*** Block opens ***
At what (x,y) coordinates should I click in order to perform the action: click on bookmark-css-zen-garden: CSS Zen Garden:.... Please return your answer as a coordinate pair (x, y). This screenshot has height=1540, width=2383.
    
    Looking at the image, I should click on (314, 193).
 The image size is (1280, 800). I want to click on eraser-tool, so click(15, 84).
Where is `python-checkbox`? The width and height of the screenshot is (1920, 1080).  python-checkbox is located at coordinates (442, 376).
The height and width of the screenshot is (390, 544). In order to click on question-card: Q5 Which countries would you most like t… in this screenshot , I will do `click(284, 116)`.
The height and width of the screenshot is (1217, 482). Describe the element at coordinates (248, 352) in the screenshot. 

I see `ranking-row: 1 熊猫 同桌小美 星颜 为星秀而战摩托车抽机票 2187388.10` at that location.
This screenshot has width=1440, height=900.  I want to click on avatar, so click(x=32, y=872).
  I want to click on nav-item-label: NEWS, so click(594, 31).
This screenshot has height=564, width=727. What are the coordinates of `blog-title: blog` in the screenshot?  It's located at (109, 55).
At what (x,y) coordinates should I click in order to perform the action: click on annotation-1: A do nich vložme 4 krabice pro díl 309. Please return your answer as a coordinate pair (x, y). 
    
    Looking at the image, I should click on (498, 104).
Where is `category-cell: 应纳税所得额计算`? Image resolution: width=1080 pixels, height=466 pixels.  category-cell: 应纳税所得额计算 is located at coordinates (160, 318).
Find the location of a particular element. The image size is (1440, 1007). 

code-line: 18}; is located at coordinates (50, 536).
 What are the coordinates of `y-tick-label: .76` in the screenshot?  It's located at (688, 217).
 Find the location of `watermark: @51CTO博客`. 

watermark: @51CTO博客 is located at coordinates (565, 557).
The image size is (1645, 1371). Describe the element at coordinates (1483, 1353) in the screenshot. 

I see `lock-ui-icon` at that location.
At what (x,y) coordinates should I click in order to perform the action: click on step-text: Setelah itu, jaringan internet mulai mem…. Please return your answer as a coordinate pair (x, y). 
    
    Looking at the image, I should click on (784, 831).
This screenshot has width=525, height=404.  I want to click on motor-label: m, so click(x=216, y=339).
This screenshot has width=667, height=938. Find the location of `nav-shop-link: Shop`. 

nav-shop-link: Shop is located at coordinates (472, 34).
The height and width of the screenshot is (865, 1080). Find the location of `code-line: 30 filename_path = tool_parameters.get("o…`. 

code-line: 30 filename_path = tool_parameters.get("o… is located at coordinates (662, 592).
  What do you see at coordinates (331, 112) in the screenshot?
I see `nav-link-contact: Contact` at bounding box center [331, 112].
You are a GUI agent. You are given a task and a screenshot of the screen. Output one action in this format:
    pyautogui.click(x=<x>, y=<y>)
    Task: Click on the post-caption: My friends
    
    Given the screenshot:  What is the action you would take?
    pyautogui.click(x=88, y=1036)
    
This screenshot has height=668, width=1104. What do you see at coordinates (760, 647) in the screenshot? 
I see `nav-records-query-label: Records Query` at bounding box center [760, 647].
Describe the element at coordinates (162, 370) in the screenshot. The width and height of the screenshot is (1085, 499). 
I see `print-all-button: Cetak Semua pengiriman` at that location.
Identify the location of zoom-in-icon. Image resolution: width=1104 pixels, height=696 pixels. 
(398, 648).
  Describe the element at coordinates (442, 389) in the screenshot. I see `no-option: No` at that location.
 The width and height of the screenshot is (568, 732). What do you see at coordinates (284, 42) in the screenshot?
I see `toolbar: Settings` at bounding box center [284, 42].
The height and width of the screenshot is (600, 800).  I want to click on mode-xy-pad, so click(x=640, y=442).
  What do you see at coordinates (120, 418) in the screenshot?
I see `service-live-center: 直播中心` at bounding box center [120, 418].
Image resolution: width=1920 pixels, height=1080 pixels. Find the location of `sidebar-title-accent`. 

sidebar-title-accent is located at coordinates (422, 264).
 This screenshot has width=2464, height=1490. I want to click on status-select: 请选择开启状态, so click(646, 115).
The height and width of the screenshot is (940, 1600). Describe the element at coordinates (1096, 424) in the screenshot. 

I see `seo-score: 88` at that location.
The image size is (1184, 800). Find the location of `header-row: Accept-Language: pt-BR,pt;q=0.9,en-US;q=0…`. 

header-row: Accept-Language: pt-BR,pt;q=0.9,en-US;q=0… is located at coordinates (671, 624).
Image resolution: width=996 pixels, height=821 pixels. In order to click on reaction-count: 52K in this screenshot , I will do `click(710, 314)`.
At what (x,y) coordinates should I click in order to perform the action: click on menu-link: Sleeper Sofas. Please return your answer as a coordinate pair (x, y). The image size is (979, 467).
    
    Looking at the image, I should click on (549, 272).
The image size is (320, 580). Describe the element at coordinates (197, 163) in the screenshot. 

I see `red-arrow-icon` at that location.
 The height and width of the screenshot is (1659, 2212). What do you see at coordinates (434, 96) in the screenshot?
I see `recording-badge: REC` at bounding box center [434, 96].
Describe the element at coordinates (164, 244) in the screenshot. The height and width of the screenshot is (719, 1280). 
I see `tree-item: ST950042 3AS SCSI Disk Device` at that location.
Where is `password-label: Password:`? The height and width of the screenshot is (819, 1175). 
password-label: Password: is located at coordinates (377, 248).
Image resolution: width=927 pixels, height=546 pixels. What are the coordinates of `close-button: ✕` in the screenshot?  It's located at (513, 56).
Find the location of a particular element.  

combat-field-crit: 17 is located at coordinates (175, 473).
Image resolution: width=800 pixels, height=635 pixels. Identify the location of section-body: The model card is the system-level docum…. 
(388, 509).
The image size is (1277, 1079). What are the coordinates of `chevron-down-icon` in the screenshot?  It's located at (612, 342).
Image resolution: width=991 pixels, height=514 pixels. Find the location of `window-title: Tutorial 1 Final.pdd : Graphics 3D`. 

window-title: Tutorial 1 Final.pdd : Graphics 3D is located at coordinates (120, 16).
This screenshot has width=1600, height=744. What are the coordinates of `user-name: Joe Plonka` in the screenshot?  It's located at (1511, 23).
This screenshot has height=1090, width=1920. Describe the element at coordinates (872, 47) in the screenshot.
*** Block closes ***
▶ DESCRIPTION OF THE TASK: Copy out the whole listing above word for word, changing nothing.

▶ EXPECTED OUTPUT:
At what (x,y) coordinates should I click in order to perform the action: click on bookmark-css-zen-garden: CSS Zen Garden:.... Please return your answer as a coordinate pair (x, y). This screenshot has height=1540, width=2383.
    
    Looking at the image, I should click on (314, 193).
 The image size is (1280, 800). I want to click on eraser-tool, so click(15, 84).
Where is `python-checkbox`? The width and height of the screenshot is (1920, 1080).  python-checkbox is located at coordinates (442, 376).
The height and width of the screenshot is (390, 544). In order to click on question-card: Q5 Which countries would you most like t… in this screenshot , I will do `click(284, 116)`.
The height and width of the screenshot is (1217, 482). Describe the element at coordinates (248, 352) in the screenshot. 

I see `ranking-row: 1 熊猫 同桌小美 星颜 为星秀而战摩托车抽机票 2187388.10` at that location.
This screenshot has width=1440, height=900.  I want to click on avatar, so click(x=32, y=872).
  I want to click on nav-item-label: NEWS, so click(594, 31).
This screenshot has height=564, width=727. What are the coordinates of `blog-title: blog` in the screenshot?  It's located at (109, 55).
At what (x,y) coordinates should I click in order to perform the action: click on annotation-1: A do nich vložme 4 krabice pro díl 309. Please return your answer as a coordinate pair (x, y). 
    
    Looking at the image, I should click on (498, 104).
Where is `category-cell: 应纳税所得额计算`? Image resolution: width=1080 pixels, height=466 pixels.  category-cell: 应纳税所得额计算 is located at coordinates (160, 318).
Find the location of a particular element. The image size is (1440, 1007). 

code-line: 18}; is located at coordinates (50, 536).
 What are the coordinates of `y-tick-label: .76` in the screenshot?  It's located at (688, 217).
 Find the location of `watermark: @51CTO博客`. 

watermark: @51CTO博客 is located at coordinates (565, 557).
The image size is (1645, 1371). Describe the element at coordinates (1483, 1353) in the screenshot. 

I see `lock-ui-icon` at that location.
At what (x,y) coordinates should I click in order to perform the action: click on step-text: Setelah itu, jaringan internet mulai mem…. Please return your answer as a coordinate pair (x, y). 
    
    Looking at the image, I should click on (784, 831).
This screenshot has width=525, height=404.  I want to click on motor-label: m, so click(x=216, y=339).
This screenshot has width=667, height=938. Find the location of `nav-shop-link: Shop`. 

nav-shop-link: Shop is located at coordinates (472, 34).
The height and width of the screenshot is (865, 1080). Find the location of `code-line: 30 filename_path = tool_parameters.get("o…`. 

code-line: 30 filename_path = tool_parameters.get("o… is located at coordinates (662, 592).
  What do you see at coordinates (331, 112) in the screenshot?
I see `nav-link-contact: Contact` at bounding box center [331, 112].
You are a GUI agent. You are given a task and a screenshot of the screen. Output one action in this format:
    pyautogui.click(x=<x>, y=<y>)
    Task: Click on the post-caption: My friends
    
    Given the screenshot:  What is the action you would take?
    pyautogui.click(x=88, y=1036)
    
This screenshot has height=668, width=1104. What do you see at coordinates (760, 647) in the screenshot? 
I see `nav-records-query-label: Records Query` at bounding box center [760, 647].
Describe the element at coordinates (162, 370) in the screenshot. The width and height of the screenshot is (1085, 499). 
I see `print-all-button: Cetak Semua pengiriman` at that location.
Identify the location of zoom-in-icon. Image resolution: width=1104 pixels, height=696 pixels. 
(398, 648).
  Describe the element at coordinates (442, 389) in the screenshot. I see `no-option: No` at that location.
 The width and height of the screenshot is (568, 732). What do you see at coordinates (284, 42) in the screenshot?
I see `toolbar: Settings` at bounding box center [284, 42].
The height and width of the screenshot is (600, 800).  I want to click on mode-xy-pad, so click(x=640, y=442).
  What do you see at coordinates (120, 418) in the screenshot?
I see `service-live-center: 直播中心` at bounding box center [120, 418].
Image resolution: width=1920 pixels, height=1080 pixels. Find the location of `sidebar-title-accent`. 

sidebar-title-accent is located at coordinates (422, 264).
 This screenshot has width=2464, height=1490. I want to click on status-select: 请选择开启状态, so click(646, 115).
The height and width of the screenshot is (940, 1600). Describe the element at coordinates (1096, 424) in the screenshot. 

I see `seo-score: 88` at that location.
The image size is (1184, 800). Find the location of `header-row: Accept-Language: pt-BR,pt;q=0.9,en-US;q=0…`. 

header-row: Accept-Language: pt-BR,pt;q=0.9,en-US;q=0… is located at coordinates (671, 624).
Image resolution: width=996 pixels, height=821 pixels. In order to click on reaction-count: 52K in this screenshot , I will do `click(710, 314)`.
At what (x,y) coordinates should I click in order to perform the action: click on menu-link: Sleeper Sofas. Please return your answer as a coordinate pair (x, y). The image size is (979, 467).
    
    Looking at the image, I should click on (549, 272).
The image size is (320, 580). Describe the element at coordinates (197, 163) in the screenshot. 

I see `red-arrow-icon` at that location.
 The height and width of the screenshot is (1659, 2212). What do you see at coordinates (434, 96) in the screenshot?
I see `recording-badge: REC` at bounding box center [434, 96].
Describe the element at coordinates (164, 244) in the screenshot. The height and width of the screenshot is (719, 1280). 
I see `tree-item: ST950042 3AS SCSI Disk Device` at that location.
Where is `password-label: Password:`? The height and width of the screenshot is (819, 1175). 
password-label: Password: is located at coordinates (377, 248).
Image resolution: width=927 pixels, height=546 pixels. What are the coordinates of `close-button: ✕` in the screenshot?  It's located at (513, 56).
Find the location of a particular element.  

combat-field-crit: 17 is located at coordinates (175, 473).
Image resolution: width=800 pixels, height=635 pixels. Identify the location of section-body: The model card is the system-level docum…. 
(388, 509).
The image size is (1277, 1079). What are the coordinates of `chevron-down-icon` in the screenshot?  It's located at (612, 342).
Image resolution: width=991 pixels, height=514 pixels. Find the location of `window-title: Tutorial 1 Final.pdd : Graphics 3D`. 

window-title: Tutorial 1 Final.pdd : Graphics 3D is located at coordinates (120, 16).
This screenshot has width=1600, height=744. What are the coordinates of `user-name: Joe Plonka` in the screenshot?  It's located at (1511, 23).
This screenshot has height=1090, width=1920. Describe the element at coordinates (872, 47) in the screenshot.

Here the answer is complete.